* PROBLEM REQUIREMENTS
Reproduce only the lines below from the line containing "Where should I" to the line containing "Screen dimensions: 760x580", exactly as written, with both end lines kept. Omit the pictures.

* PROVIDED RECORDS
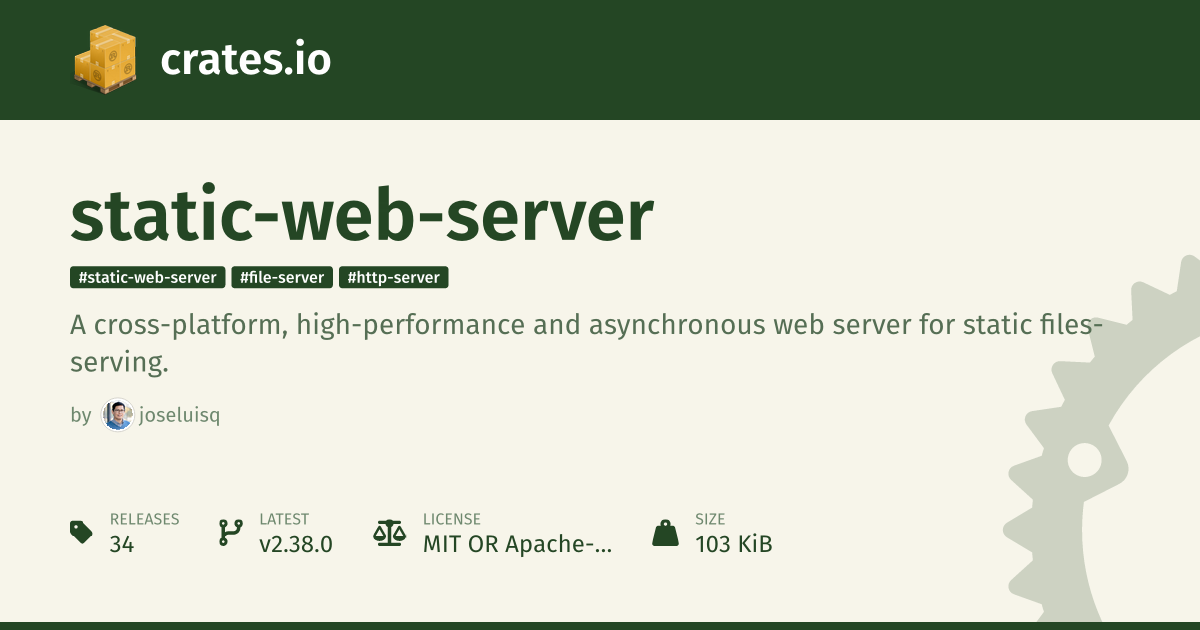1200x630 pixels.
Task: Open the #http-server tag
Action: 394,277
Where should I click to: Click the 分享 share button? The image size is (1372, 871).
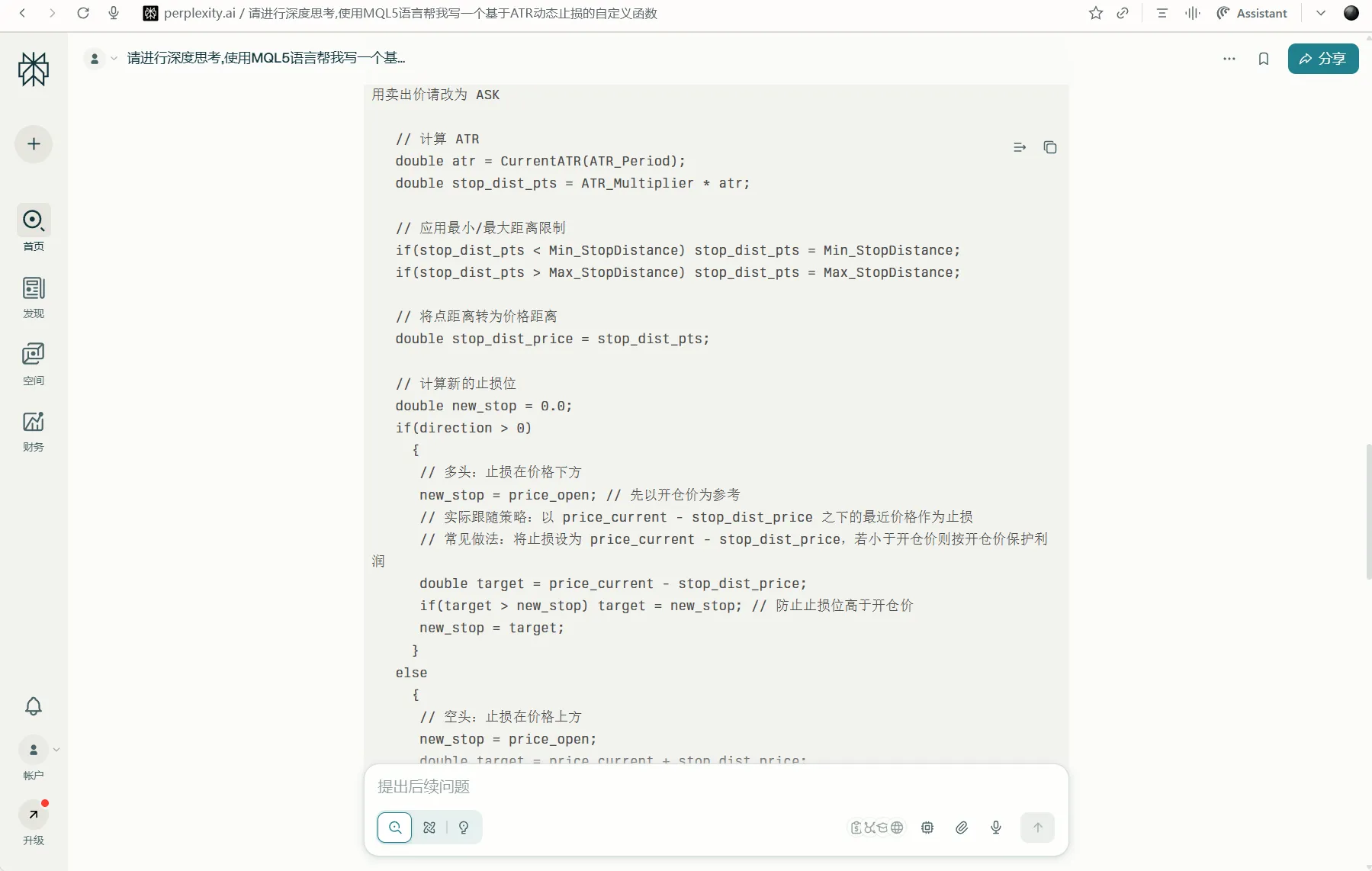pos(1322,59)
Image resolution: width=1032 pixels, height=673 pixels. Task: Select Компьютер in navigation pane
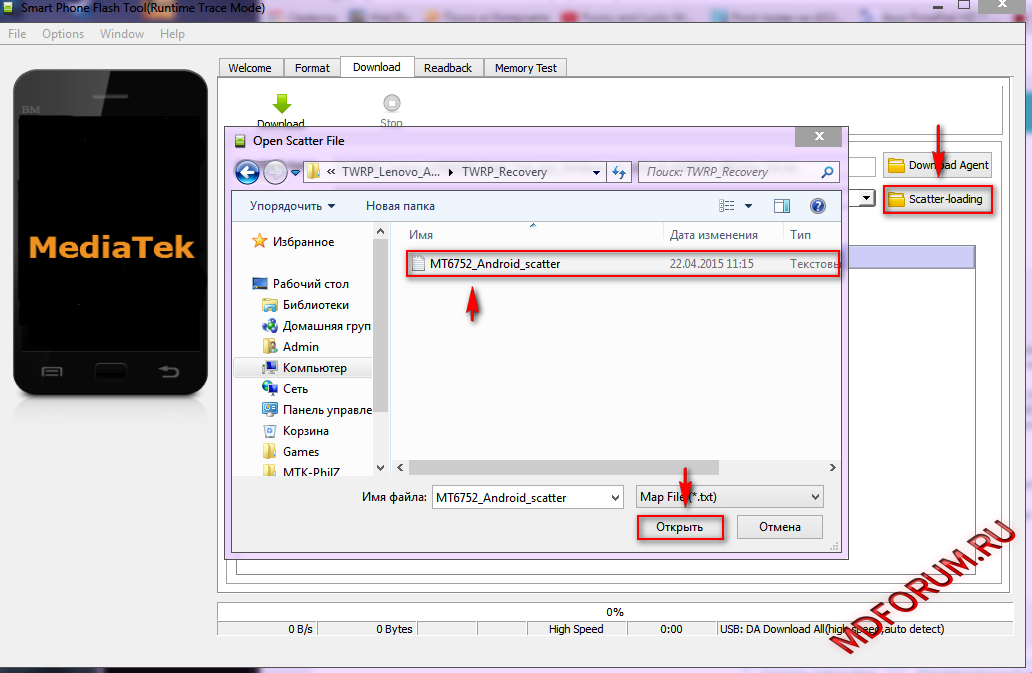coord(314,368)
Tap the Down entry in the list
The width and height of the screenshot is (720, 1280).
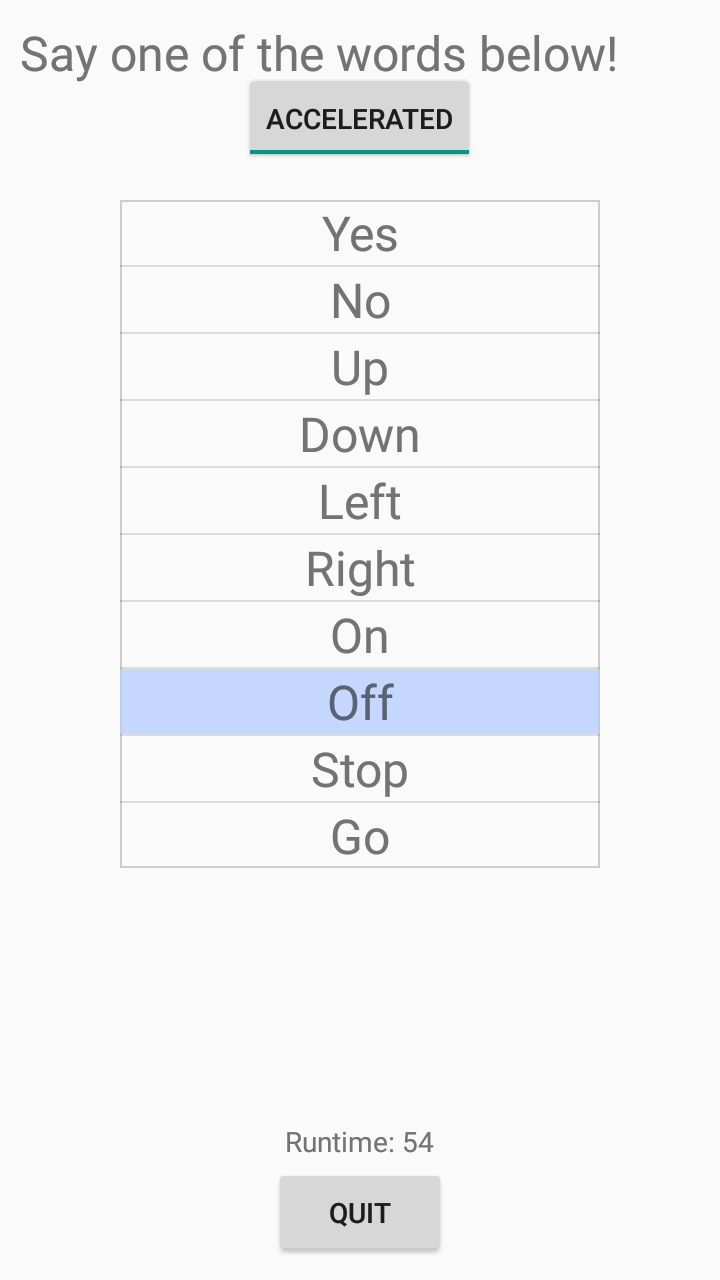point(360,435)
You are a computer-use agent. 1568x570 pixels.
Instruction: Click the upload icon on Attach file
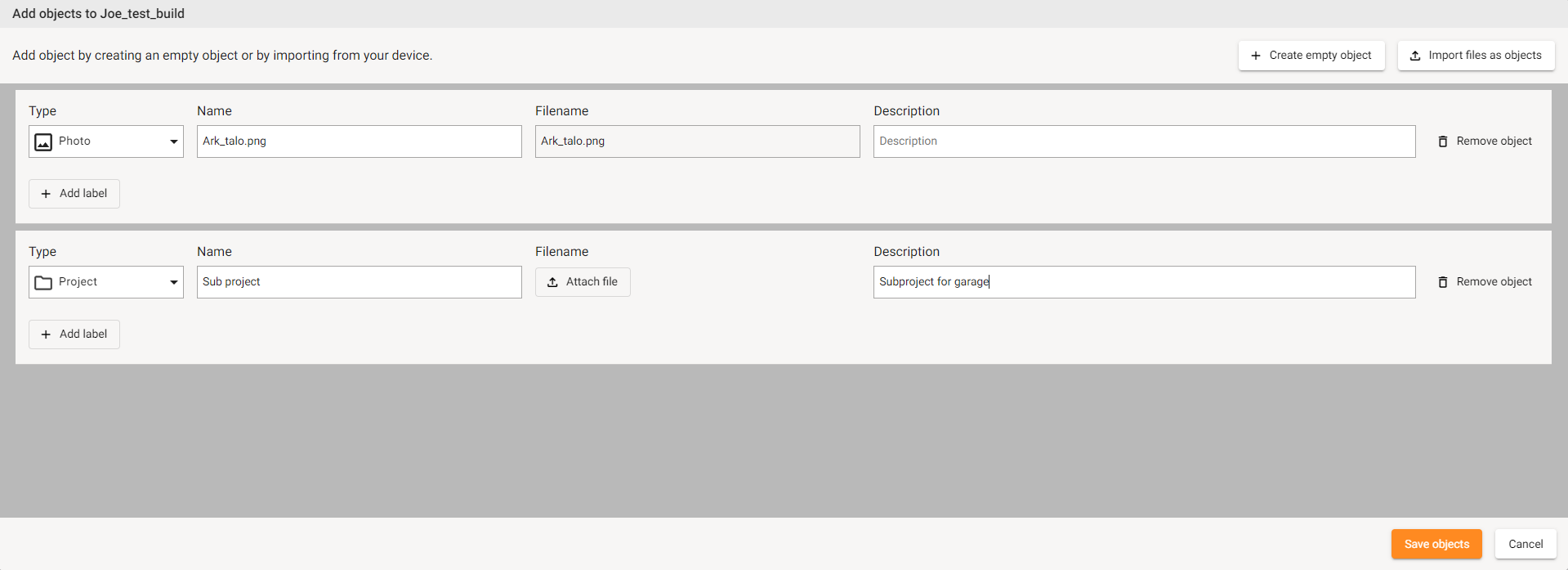552,282
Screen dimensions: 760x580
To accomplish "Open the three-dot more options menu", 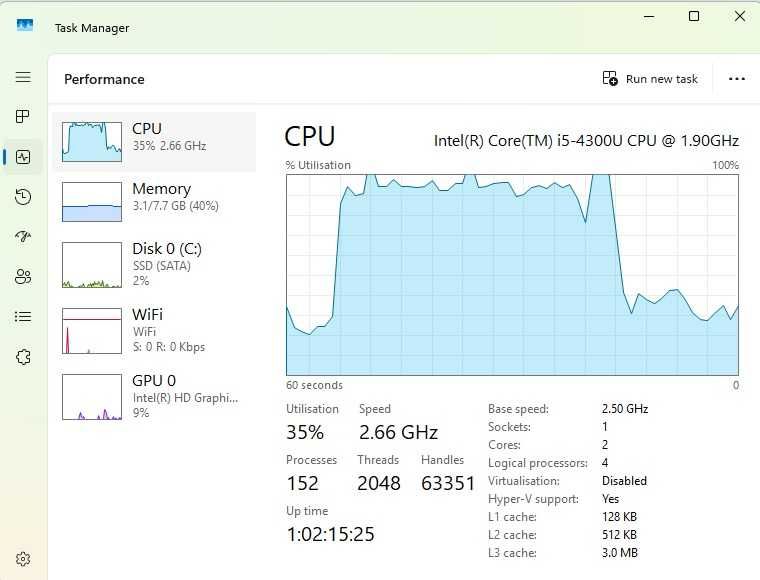I will (x=737, y=79).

* RESULT OF THIS TASK
Where should I click to: Click the 分享 share button? The image size is (1372, 871).
pos(1322,59)
Image resolution: width=1032 pixels, height=673 pixels. Task: Select Компьютер in navigation pane
coord(314,368)
Tap the Down entry in the list
The width and height of the screenshot is (720, 1280).
point(360,435)
You are a computer-use agent. 1568x570 pixels.
Instruction: Click the upload icon on Attach file
552,282
Screen dimensions: 760x580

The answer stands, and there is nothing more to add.